**Task requirements**.
Without altering a single character, set down all of the data below.

[Opening Material for this exercise section]

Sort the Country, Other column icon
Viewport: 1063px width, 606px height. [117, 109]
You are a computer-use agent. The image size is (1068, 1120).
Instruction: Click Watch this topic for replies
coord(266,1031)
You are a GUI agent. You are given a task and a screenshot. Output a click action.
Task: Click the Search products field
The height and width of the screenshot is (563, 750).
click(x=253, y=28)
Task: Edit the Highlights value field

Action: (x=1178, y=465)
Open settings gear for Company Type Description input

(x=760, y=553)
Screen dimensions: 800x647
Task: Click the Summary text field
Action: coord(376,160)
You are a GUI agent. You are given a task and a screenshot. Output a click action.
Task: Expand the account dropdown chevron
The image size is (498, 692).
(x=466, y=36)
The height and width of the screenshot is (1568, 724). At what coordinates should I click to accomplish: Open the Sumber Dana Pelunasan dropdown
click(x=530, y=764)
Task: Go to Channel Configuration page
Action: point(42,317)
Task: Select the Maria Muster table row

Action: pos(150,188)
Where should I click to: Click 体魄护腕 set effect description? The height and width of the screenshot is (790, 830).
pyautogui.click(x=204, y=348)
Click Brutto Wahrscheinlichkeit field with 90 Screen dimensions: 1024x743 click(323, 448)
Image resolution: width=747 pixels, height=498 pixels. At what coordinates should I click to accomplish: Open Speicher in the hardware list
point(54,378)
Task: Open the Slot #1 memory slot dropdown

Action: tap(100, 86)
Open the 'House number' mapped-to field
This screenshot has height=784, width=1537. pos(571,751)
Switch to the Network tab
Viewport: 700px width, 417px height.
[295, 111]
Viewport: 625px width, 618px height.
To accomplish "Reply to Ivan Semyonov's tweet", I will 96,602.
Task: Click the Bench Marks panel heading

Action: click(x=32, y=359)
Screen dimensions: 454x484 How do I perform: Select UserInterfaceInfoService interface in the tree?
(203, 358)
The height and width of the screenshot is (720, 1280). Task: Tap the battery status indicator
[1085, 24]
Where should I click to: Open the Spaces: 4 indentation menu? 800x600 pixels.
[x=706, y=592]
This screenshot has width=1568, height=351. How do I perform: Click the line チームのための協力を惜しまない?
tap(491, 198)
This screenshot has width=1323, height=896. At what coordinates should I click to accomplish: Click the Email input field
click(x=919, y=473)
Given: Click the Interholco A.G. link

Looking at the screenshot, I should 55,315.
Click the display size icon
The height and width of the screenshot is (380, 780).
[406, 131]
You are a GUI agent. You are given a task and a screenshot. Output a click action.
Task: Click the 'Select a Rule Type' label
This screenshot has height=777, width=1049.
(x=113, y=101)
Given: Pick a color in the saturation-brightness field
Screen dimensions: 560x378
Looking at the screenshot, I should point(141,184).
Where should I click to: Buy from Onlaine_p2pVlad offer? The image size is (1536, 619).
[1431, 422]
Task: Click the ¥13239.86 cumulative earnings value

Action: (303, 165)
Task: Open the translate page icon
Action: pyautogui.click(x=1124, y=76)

[Closing Material for this exercise section]

**Exercise response**.
Sort the Country, Other column icon
Viewport: 1063px width, 606px height. [117, 109]
You are a computer-use agent. The image size is (1068, 1120).
Instruction: Click Watch this topic for replies
coord(266,1031)
You are a GUI agent. You are given a task and a screenshot. Output a click action.
Task: Click the Search products field
The height and width of the screenshot is (563, 750).
click(x=253, y=28)
Task: Edit the Highlights value field

Action: (x=1178, y=465)
Open settings gear for Company Type Description input

(x=760, y=553)
Screen dimensions: 800x647
Task: Click the Summary text field
Action: coord(376,160)
You are a GUI agent. You are given a task and a screenshot. Output a click action.
Task: Expand the account dropdown chevron
The image size is (498, 692).
(x=466, y=36)
The height and width of the screenshot is (1568, 724). At what coordinates should I click to accomplish: Open the Sumber Dana Pelunasan dropdown
click(x=530, y=764)
Task: Go to Channel Configuration page
Action: point(42,317)
Task: Select the Maria Muster table row

Action: pos(150,188)
Where should I click to: Click 体魄护腕 set effect description? The height and width of the screenshot is (790, 830).
pyautogui.click(x=204, y=348)
Click Brutto Wahrscheinlichkeit field with 90 Screen dimensions: 1024x743 click(323, 448)
Image resolution: width=747 pixels, height=498 pixels. At what coordinates should I click to accomplish: Open Speicher in the hardware list
point(54,378)
Task: Open the Slot #1 memory slot dropdown

Action: tap(100, 86)
Open the 'House number' mapped-to field
This screenshot has height=784, width=1537. pos(571,751)
Switch to the Network tab
Viewport: 700px width, 417px height.
[295, 111]
Viewport: 625px width, 618px height.
To accomplish "Reply to Ivan Semyonov's tweet", I will 96,602.
Task: Click the Bench Marks panel heading

Action: click(x=32, y=359)
Screen dimensions: 454x484 How do I perform: Select UserInterfaceInfoService interface in the tree?
(203, 358)
The height and width of the screenshot is (720, 1280). Task: Tap the battery status indicator
[1085, 24]
Where should I click to: Open the Spaces: 4 indentation menu? 800x600 pixels.
[x=706, y=592]
This screenshot has width=1568, height=351. How do I perform: Click the line チームのための協力を惜しまない?
tap(491, 198)
This screenshot has width=1323, height=896. At what coordinates should I click to accomplish: Click the Email input field
click(x=919, y=473)
Given: Click the Interholco A.G. link

Looking at the screenshot, I should 55,315.
Click the display size icon
The height and width of the screenshot is (380, 780).
[406, 131]
You are a GUI agent. You are given a task and a screenshot. Output a click action.
Task: Click the 'Select a Rule Type' label
This screenshot has height=777, width=1049.
(x=113, y=101)
Given: Pick a color in the saturation-brightness field
Screen dimensions: 560x378
Looking at the screenshot, I should point(141,184).
Where should I click to: Buy from Onlaine_p2pVlad offer? The image size is (1536, 619).
[1431, 422]
Task: Click the ¥13239.86 cumulative earnings value

Action: (303, 165)
Task: Open the translate page icon
Action: pyautogui.click(x=1124, y=76)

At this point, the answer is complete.